Welcome back to another instalment of The Baby Feeding Series, where we spotlight real stories from real parents navigating the messy, emotional, and often confusing journey of feeding their babies. My hope is that this space becomes a comforting corner where others who feel lost or overwhelmed can read these experiences and feel a little less alone. Parenthood is hands-down the toughest role out there, but it’s also the most beautiful. Through these stories, I want to honour both the struggle and the joys.
What a whirlwind of a week it's been - but here we are, back with another instalment of our weekly guest post series. This time, we’re joined by the lovely Rice Cakes and Raisins, who’s graciously shared her reflections on a breastfeeding journey that’s now drawing to a close with her youngest.
Parenthood often comes with a side of comparison, but the truth is there’s no one right way to do it. Some parents follow every book, some toss the book out the window, and some seem like they’ve got it all figured out. But what really matters is what works for you, your child, and your family. So be kind to yourself. And now, with so much gratitude, I’ll pass you over to Rice Cakes and Raisins.
GO EASY ON YOURSELF
My breastfeeding journey is nearly over with my youngest, in part because he keeps full on smacking me in the face during a feed but also because it seems like it’s starting to come to a natural end. As I watched the boys playing together this morning, and with the thought of this on my mind, I realised that you’d really never know which of the boys was bottle-fed and which was breastfed.
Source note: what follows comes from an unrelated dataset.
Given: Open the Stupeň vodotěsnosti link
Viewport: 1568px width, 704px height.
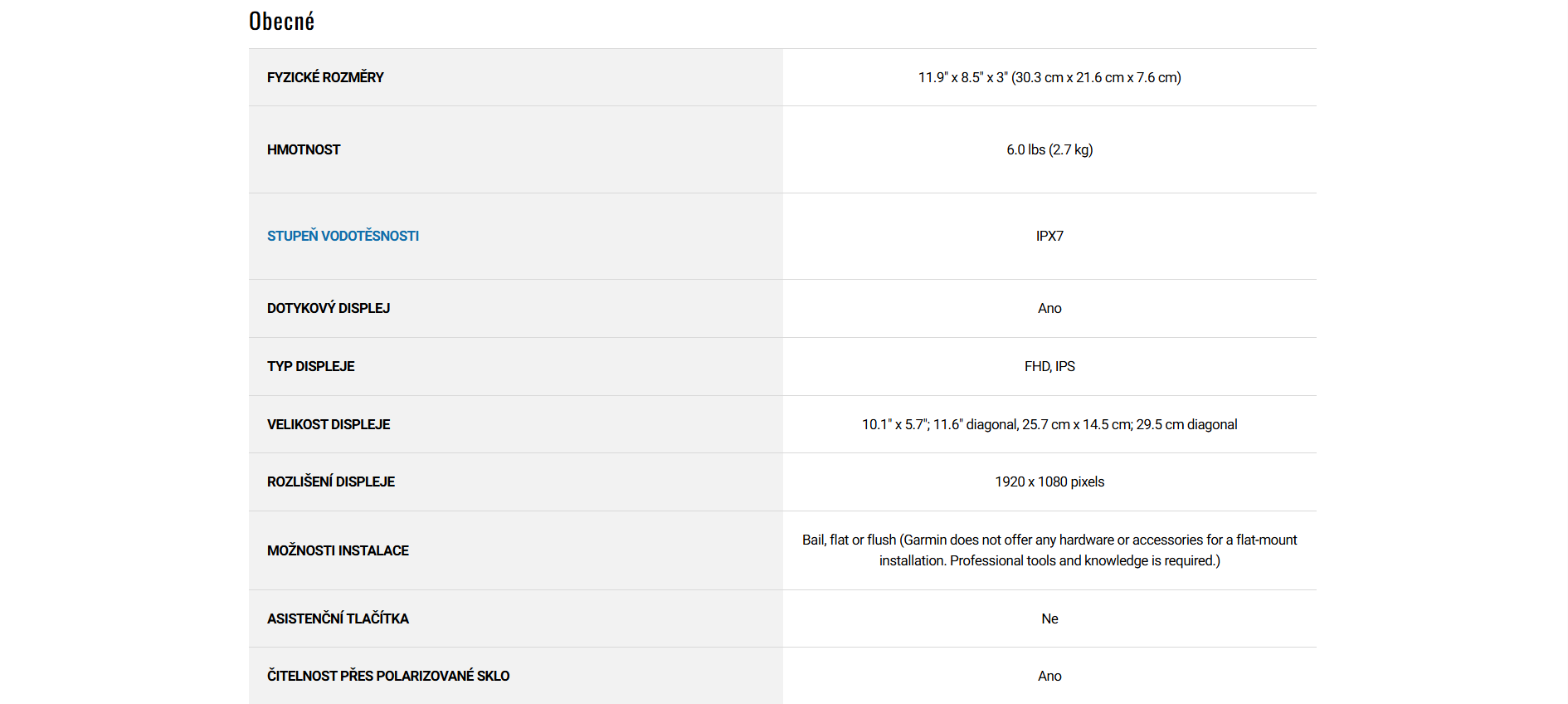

I know this is an emotive subject and I’m not going to try and promote one over the other (if you’ve had a baby you’ll already know which method is advised), but I do feel that it’s time we cut ourselves, and others, some slack.
With the first boy I tried to breastfeed, I really did. But I just didn’t get there. He wouldn’t latch on. As the hours passed by, he lost weight, resulting in us having a five day hospital stay before they would discharge us. I was beyond exhausted, desperately expressing round the clock to try and build him back up. I don’t remember many things from those first days, after a big blood loss and no sleep for five days it’s all a bit hazy, but I do remember setting my phone alarm in hospital every two hours throughout the night so I could try and express for an hour before he woke up. The reality of it was that when all that was done, setting up the pump, expressing and then feeding him, I had approximately half an hour left to sleep before the alarm was going to go off again. It was physically and mentally exhausting. It was soul destroying. When we finally got home, my husband went out for some formula and it was a revelation! And while it felt so good to be able to finally feed him without the stress and urgency of having to express enough to satisfy him and to time it all ahead of him waking, with that came intense guilt, guilt that I hadn’t quite managed what was supposed to be the most natural thing in the world, something I’d watched woman after woman achieve on the postnatal ward just hours after they had given birth.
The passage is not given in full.